If you followed the Summer Olympic a few months ago, you probably recognize the name Usain Bolt.  He’s referred to as “the fastest man alive”, winning one Olympic gold medal after another.  But what if I could guarantee you that you could beat this man in a 100-yard dash?  You wouldn’t have to knock him unconscious, or tie his feet together with a rope.  I guarantee that you and Usain Bolt could both begin at the same set of starting blocks, both run 100 meters as fast as you both could run, and you would beat him in the race.

How is this possible?  All you would have to do is to get Bolt to turn around 180°, and face the opposite direction as you at the starting blocks.  You would win the race every time!  Of course, you might object that Bolt would never do that, unless you forced him.  Nonetheless, if you could convince him to do this, you would always win.
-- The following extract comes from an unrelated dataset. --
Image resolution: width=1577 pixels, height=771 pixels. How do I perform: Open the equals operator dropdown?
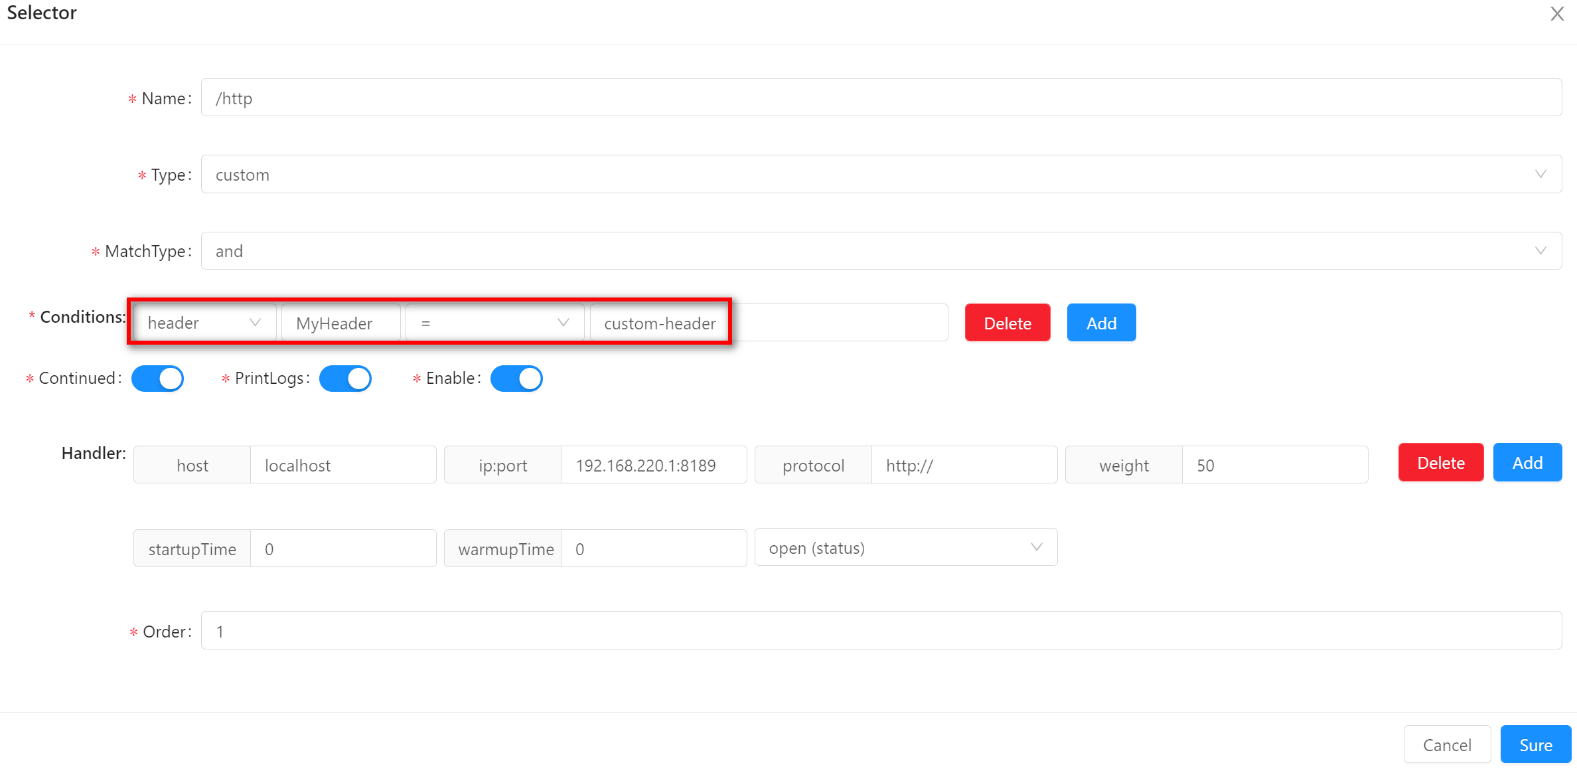coord(494,323)
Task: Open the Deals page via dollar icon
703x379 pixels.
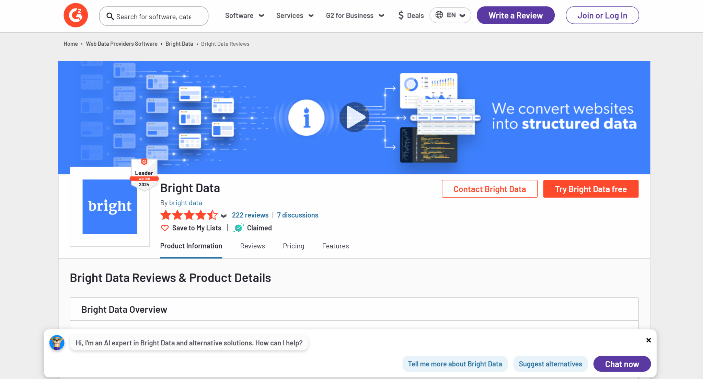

But the Pharisee didn’t have to be convinced.  Remember what the evangelist tells us:  that “Jesus addressed this parable to those who were convinced of their own righteousness and despised everyone else.”

The Pharisee and the tax collector are facing in opposite directions at the base of the mountain.  As a result, the Pharisee stands and looks away from the mountain, so that every step he takes will remove him farther and farther from the mountain’s summit.  But the tax collector is facing the mountain.  He’s looking up:  towards God and the summit that he still has to climb.  He has a long road before him.  But he’s facing the challenge before him, and the first step forward is humility:  he acknowledges and looks up towards the mountain’s summit.

So from there, consider a little more closely the prayers that the Pharisee and the tax collector make.  Their prayers disclose their hearts, and it’s their hearts that determine the directions they face.

The Pharisee addresses a prayer of thanksgiving to God.  He speaks a prayer of gratitude.  In itself, this would be a good thing to do.  So what makes the Pharisee’s prayer wrong?  Listen to the first five words of the Pharisee’s prayer:  “O God, I thank you….”  He’s off to a good start:  he’s addressing God in gratitude.  “O God, I thank you….”  But what happens next?  This is where the Pharisee goes off the rails.  He prays, “O God, I thank you that I am not like the rest of humanity….”  He’s facing away from the mountain.  He’s using prayer to put a distance between himself and his brothers and sisters.  With every word of the prayer he speaks, he takes another step away from the mountain.

If you look specifically at the words of this parable, you see that Jesus carefully points to the difference between these two.  Jesus explains to us that the Pharisee “spoke this prayer to himself” .  He wasn’t truly praying at all.  The Pharisee was speaking a prayer to himself, not to God.  But the tax collector teaches us how to pray, because he prays with humility.

Seeing in our minds the link between humility and silence on the one hand, and the top of the mountain on the other hand, helps you and me to stand before God in prayer.  In fact, this is true not only in our prayer, but in everything we do.  In everything we do, before we even take our first step, we have to act with humility by facing the right direction and looking up to God, instead of acting for our own sake.  Humility is the beginning, and divine charity—the life of God—is the end.  But without the right beginning, we cannot reach the right end:  the end for which God made us.[2]


[1] Cardinal Robert Sarah, in “Cardinal Robert Sarah on ‘The Strength of Silence’ and the Dictatorship of Noise” at the website of The Catholic World Report: October 3, 2016.

[2] See also St. Bernard of Clairvaux, In the Steps of Humility (London: St. Austin Press, 2001), and Father Gabriel of St. Mary Magdalen, O.C.D., Divine Intimacy (Rockford, Ill.: Tan Books and Publishers, 1996), especially 777-779.